**DIRECTIONS:** Rescale the coordinates in the answers of the records by multiplying each one by 0.85 and rounding it to a whole number, with halves rounding up. Then write out every line of the records again, requests included, with the new coordinates in place of the old ones.

**Records of locating words and elements:**
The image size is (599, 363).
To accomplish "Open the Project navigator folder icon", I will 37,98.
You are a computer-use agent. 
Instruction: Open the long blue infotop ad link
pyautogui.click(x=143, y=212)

**OUTPUT OF THE TASK:**
The image size is (599, 363).
To accomplish "Open the Project navigator folder icon", I will 31,83.
You are a computer-use agent. 
Instruction: Open the long blue infotop ad link
pyautogui.click(x=122, y=180)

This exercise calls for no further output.